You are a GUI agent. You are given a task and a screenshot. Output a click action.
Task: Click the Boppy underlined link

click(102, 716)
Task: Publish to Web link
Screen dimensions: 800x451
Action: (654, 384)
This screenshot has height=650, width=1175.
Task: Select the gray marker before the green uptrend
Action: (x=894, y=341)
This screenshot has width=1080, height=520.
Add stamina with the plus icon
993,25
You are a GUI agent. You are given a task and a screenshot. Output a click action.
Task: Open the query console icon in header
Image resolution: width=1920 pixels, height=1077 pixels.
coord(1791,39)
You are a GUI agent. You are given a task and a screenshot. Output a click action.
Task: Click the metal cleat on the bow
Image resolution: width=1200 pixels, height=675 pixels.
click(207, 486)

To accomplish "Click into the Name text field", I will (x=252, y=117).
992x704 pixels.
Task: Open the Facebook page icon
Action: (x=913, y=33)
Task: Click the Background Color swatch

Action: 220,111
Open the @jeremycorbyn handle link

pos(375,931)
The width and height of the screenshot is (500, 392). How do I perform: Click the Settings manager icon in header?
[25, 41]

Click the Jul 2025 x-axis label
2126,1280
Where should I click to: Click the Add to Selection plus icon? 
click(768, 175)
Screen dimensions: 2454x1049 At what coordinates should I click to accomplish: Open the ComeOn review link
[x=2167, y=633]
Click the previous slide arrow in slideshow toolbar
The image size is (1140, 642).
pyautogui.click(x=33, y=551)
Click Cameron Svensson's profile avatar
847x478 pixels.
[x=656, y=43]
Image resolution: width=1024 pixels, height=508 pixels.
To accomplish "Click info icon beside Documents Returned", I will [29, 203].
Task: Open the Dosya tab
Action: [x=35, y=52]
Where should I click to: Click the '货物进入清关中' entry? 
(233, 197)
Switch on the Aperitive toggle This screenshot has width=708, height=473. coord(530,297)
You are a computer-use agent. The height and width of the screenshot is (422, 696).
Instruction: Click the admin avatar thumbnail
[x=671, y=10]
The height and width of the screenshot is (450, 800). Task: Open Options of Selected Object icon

====

DIRECTIONS FOR THIS TASK: Please copy every row above word for word, from the first to the last.

REPLY TO THE EXERCISE:
You are a GUI agent. You are given a task and a screenshot. Output a click action.
Task: Click the Boppy underlined link

click(102, 716)
Task: Publish to Web link
Screen dimensions: 800x451
Action: (654, 384)
This screenshot has height=650, width=1175.
Task: Select the gray marker before the green uptrend
Action: (x=894, y=341)
This screenshot has width=1080, height=520.
Add stamina with the plus icon
993,25
You are a GUI agent. You are given a task and a screenshot. Output a click action.
Task: Open the query console icon in header
Image resolution: width=1920 pixels, height=1077 pixels.
coord(1791,39)
You are a GUI agent. You are given a task and a screenshot. Output a click action.
Task: Click the metal cleat on the bow
Image resolution: width=1200 pixels, height=675 pixels.
click(207, 486)

To accomplish "Click into the Name text field", I will (x=252, y=117).
992x704 pixels.
Task: Open the Facebook page icon
Action: (x=913, y=33)
Task: Click the Background Color swatch

Action: 220,111
Open the @jeremycorbyn handle link

pos(375,931)
The width and height of the screenshot is (500, 392). How do I perform: Click the Settings manager icon in header?
[25, 41]

Click the Jul 2025 x-axis label
2126,1280
Where should I click to: Click the Add to Selection plus icon? 
click(768, 175)
Screen dimensions: 2454x1049 At what coordinates should I click to accomplish: Open the ComeOn review link
[x=2167, y=633]
Click the previous slide arrow in slideshow toolbar
The image size is (1140, 642).
pyautogui.click(x=33, y=551)
Click Cameron Svensson's profile avatar
847x478 pixels.
[x=656, y=43]
Image resolution: width=1024 pixels, height=508 pixels.
To accomplish "Click info icon beside Documents Returned", I will [29, 203].
Task: Open the Dosya tab
Action: [x=35, y=52]
Where should I click to: Click the '货物进入清关中' entry? 
(233, 197)
Switch on the Aperitive toggle This screenshot has width=708, height=473. coord(530,297)
You are a computer-use agent. The height and width of the screenshot is (422, 696).
Instruction: Click the admin avatar thumbnail
[x=671, y=10]
The height and width of the screenshot is (450, 800). Task: Open Options of Selected Object icon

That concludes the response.